Esa última frase me atraviesa.
La suelto y doy unos pasos, rascándome la nuca con frustración. Me río con ironía.
—¿Y ahora sí te importa Rachel? ¿Después de dejarla como si nada? ¿Después de cortar todo contacto con ella?
No dice nada. Pero veo cómo se muerde el labio inferior.
—La inscribí en el colegio de Reese —suelto, sin poder contener la bronca—. Fue lo único que pude hacer para que se sintiera cerca de él. Pero cuando tú desapareciste… cambió. Se encerró. Dejó de hablar.
Wyatt da un paso atrás. Se arregla la corbata y dice:
—Los dejaré solos.
—La mejor idea que has tenido —murmuro mientras se aleja.
Y cuando el pasillo queda en silencio, la miro.
Anne se ve tan fuerte… pero sus ojos están al borde del abismo.
Y los míos también.
—Evans —repite Anne, con voz contenida—. ¿Qué está pasando con Rachel?

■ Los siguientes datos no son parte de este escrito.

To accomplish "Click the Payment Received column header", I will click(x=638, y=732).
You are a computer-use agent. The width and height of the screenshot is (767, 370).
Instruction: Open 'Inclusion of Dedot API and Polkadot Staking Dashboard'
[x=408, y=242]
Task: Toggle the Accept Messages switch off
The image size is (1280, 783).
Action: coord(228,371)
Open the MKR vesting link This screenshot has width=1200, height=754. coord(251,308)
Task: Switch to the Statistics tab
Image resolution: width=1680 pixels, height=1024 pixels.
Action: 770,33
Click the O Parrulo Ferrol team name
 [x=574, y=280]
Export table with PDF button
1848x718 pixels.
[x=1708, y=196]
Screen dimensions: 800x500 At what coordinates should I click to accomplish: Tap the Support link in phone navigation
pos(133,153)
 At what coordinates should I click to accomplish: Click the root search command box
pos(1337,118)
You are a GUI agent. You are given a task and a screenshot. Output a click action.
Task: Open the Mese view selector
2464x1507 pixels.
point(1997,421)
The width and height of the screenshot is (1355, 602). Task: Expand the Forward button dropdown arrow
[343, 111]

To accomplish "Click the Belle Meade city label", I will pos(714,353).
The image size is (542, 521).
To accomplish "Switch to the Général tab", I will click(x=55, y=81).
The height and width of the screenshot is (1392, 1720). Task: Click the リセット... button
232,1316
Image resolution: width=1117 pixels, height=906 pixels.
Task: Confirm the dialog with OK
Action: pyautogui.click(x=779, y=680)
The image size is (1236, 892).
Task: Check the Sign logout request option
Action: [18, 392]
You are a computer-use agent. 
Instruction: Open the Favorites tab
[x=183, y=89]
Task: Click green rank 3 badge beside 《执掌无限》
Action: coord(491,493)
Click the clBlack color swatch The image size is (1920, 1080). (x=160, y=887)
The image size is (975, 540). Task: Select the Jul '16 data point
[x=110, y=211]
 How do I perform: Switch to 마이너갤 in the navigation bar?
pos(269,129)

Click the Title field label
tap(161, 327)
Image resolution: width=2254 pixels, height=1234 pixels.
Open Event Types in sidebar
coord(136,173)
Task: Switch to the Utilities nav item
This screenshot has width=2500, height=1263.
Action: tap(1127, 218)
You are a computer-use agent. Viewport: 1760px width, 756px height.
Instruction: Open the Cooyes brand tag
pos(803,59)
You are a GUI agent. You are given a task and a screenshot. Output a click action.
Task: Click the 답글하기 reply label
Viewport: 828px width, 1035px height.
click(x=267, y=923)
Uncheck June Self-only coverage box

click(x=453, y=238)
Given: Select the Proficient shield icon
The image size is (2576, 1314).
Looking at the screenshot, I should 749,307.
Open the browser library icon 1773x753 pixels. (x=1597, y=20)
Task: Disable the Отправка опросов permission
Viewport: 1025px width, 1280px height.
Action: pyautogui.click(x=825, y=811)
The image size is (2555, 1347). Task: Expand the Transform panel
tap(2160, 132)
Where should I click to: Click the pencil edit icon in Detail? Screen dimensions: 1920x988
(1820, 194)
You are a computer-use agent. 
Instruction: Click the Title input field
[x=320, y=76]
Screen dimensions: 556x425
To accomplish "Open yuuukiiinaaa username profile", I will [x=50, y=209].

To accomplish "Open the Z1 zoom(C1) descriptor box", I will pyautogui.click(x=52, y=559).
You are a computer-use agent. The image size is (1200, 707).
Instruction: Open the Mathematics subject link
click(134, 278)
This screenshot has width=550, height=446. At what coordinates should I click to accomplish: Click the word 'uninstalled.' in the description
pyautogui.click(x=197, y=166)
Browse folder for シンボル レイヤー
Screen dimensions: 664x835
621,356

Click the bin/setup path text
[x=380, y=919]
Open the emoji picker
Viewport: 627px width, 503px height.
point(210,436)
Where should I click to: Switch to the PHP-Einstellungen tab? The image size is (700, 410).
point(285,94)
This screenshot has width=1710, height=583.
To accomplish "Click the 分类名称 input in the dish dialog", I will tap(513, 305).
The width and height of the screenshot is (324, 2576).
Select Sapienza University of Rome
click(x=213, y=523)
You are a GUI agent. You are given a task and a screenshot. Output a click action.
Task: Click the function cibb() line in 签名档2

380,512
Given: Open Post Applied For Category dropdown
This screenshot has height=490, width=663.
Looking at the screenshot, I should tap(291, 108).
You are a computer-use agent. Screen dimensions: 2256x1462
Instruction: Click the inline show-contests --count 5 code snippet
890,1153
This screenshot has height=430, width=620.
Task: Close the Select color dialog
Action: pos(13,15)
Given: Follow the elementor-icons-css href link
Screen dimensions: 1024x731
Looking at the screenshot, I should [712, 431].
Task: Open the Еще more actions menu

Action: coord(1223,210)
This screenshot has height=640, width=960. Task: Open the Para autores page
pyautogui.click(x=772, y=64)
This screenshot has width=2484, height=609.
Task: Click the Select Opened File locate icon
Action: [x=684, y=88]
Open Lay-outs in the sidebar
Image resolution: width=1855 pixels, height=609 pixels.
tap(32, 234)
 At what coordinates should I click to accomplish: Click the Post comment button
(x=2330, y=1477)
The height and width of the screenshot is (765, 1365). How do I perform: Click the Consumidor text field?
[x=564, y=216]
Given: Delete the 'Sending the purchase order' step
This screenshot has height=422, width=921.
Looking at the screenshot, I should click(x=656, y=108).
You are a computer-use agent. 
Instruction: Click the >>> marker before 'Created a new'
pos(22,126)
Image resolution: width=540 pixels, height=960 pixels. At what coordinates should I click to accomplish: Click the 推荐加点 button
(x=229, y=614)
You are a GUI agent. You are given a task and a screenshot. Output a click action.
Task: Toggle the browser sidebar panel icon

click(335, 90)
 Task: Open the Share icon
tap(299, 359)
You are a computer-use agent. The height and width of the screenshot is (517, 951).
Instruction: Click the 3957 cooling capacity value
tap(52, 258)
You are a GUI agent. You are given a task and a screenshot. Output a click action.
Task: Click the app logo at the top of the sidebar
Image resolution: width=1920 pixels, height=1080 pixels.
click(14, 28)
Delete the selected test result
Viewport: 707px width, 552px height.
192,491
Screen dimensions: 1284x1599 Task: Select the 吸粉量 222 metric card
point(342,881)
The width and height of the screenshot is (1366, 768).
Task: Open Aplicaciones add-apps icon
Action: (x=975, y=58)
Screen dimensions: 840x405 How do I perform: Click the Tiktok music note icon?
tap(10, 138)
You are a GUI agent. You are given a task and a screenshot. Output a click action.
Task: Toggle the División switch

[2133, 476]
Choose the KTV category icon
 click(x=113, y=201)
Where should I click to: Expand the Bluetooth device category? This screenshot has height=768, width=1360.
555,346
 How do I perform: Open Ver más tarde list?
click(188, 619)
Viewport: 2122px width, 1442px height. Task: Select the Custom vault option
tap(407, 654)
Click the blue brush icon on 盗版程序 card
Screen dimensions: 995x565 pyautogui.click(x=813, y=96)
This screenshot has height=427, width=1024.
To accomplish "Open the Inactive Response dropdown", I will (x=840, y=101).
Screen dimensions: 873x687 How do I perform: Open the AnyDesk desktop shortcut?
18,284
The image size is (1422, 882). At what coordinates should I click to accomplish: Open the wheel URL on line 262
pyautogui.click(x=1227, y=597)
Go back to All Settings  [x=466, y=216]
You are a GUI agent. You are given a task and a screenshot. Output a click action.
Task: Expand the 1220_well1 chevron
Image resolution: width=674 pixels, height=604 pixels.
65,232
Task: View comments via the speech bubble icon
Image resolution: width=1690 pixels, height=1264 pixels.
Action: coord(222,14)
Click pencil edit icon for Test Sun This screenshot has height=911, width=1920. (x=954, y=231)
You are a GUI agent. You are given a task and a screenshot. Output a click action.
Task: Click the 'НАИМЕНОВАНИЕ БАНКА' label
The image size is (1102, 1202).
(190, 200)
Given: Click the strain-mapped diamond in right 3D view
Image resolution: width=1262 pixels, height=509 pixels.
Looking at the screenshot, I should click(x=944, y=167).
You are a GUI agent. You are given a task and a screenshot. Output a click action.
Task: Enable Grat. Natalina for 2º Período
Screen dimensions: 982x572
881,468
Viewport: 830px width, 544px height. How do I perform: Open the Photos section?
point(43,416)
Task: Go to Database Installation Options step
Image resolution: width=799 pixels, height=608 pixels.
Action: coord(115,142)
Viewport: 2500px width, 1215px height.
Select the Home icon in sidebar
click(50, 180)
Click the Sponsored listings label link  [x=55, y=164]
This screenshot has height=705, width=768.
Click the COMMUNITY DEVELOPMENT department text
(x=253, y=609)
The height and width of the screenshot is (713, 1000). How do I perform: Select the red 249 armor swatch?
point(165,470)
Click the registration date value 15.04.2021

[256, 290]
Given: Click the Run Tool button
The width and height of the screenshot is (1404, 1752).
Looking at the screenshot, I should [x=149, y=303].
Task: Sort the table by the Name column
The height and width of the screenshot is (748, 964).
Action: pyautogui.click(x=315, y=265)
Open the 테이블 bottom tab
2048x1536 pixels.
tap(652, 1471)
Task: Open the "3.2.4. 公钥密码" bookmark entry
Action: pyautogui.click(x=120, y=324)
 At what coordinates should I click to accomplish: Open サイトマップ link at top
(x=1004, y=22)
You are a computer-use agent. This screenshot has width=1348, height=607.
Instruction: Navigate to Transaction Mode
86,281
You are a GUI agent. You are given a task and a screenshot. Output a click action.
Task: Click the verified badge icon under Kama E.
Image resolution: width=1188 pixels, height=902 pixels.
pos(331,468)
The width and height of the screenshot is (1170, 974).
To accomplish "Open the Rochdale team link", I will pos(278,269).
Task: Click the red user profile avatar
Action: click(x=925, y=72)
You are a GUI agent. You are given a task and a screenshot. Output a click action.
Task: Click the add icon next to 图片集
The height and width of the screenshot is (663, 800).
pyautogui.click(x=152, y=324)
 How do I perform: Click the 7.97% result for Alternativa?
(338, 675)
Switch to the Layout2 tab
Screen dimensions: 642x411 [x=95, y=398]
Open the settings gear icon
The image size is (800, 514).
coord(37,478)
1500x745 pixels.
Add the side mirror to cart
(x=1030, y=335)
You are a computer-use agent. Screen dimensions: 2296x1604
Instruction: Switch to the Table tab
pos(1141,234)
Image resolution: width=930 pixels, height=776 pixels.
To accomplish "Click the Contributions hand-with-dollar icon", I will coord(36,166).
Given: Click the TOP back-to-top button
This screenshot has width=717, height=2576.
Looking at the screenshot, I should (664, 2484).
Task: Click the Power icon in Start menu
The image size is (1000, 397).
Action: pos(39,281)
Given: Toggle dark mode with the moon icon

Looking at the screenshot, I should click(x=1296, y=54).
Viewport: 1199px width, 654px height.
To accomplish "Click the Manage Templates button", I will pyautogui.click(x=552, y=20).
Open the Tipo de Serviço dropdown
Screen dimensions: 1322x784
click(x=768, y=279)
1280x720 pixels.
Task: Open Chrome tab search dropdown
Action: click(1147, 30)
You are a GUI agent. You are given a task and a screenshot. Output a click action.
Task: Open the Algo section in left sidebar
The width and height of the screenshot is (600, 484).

Me quedo quieto. Trago saliva con dificultad, intentando no quebrarme del todo.
—Tuvo un espasmo del llanto —digo finalmente.
Anne frunce los labios, claramente confundida.
—¿Qué es eso?
Sus ojos me interrogan, llenos de preocupación. Aprieto la mandíbula y bajo la mirada.
—Es cuando un niño llora tanto… que deja de respirar y se desmaya. Rachel…
Mi voz se apaga. Ya no puedo continuar. Me cubro los ojos con una mano, sintiendo cómo la angustia me aprieta el pecho como una tenaza.